Given text:
┄┄┄┄┄┄
The holiday party season is coming up, and your friends and family might be pressuring you to throw the Christmas party this year. Are you strapped for cash? You can still throw a pretty nice party on a strict budget. They key is spending less money on the small details. Don’t spend money in areas that most people don’t give a crap about. Here are 6 ways to save money on your party this year:

  1. Send e-vite invitations either through Evite.com or Facebook. Some of your guest might not have facebook accounts, but for those guest that you know are facebook junkies, set up an event and invite friends and family to join the event page. It’s a great reference for them to look up the details of your party.
  2. Do a pot-luck dinner. I know it sounds bad to be the host and ask people to bring food, but most guest don’t mind bringing one item. As the host, take care of the main dish, and prepare your own menu for side dishes and desserts. Then, give guest a specific dish to bring. They will appreciate the fact that you already thought through everything, and all they have to do now is follow directions.
  3. Get a keg of beer. if you’re planning on having alcohol and you have a lot of beer drinkers coming, don’t buy cases of bottled beer. Beer cans look cheesy, so buy a keg and dress it up nicely in Christmas attire. You can get a keg of Bud Light for $40 to $50 at the grocery store. If you’ll be drinking wine, ask guests to bring their favorite bottle.
  4. Buy in Bulk. Go to a wholesale store such as Costco or Sam’s Club to buy items in bulk that you’ll need for the party. Ask your guests to RSVP to make sure they are coming, because you don’t want to buy too much food that you won’t use.
┄┄┄┄┄┄
Supplied entries:
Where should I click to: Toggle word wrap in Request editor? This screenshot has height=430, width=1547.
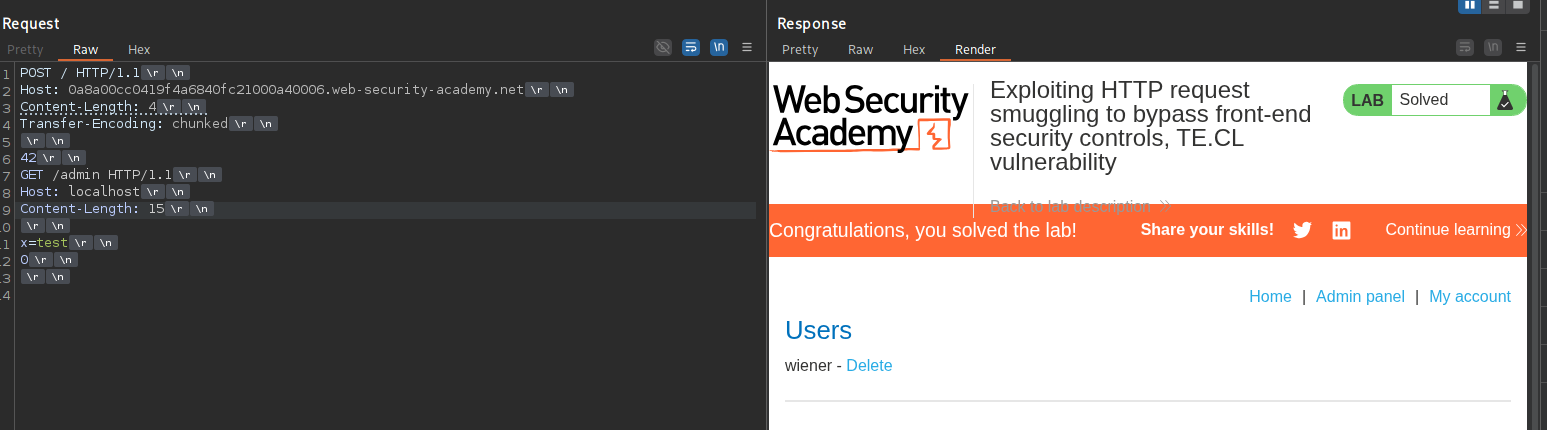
┄┄┄┄┄┄
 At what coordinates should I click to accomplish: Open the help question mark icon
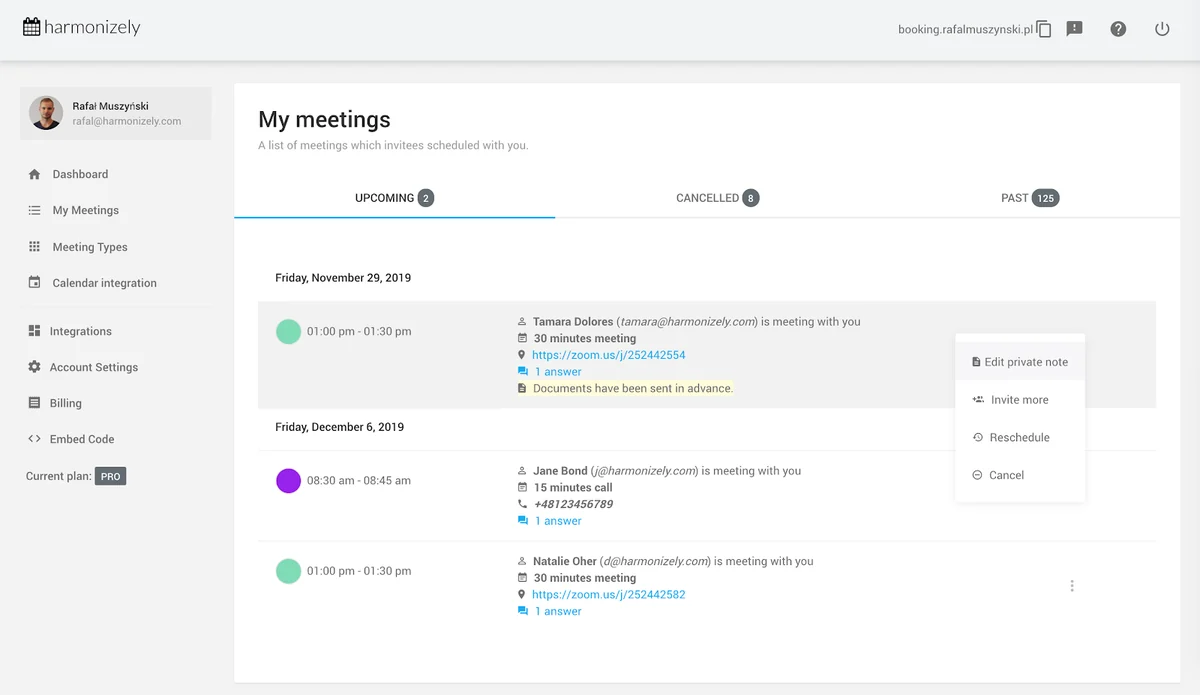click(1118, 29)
┄┄┄┄┄┄
What this task involves: According to the holiday party text, how much does a keg of Bud Light cost at the grocery store? The listing has no connection to the holiday party text.

Reply to the exercise: $40 to $50.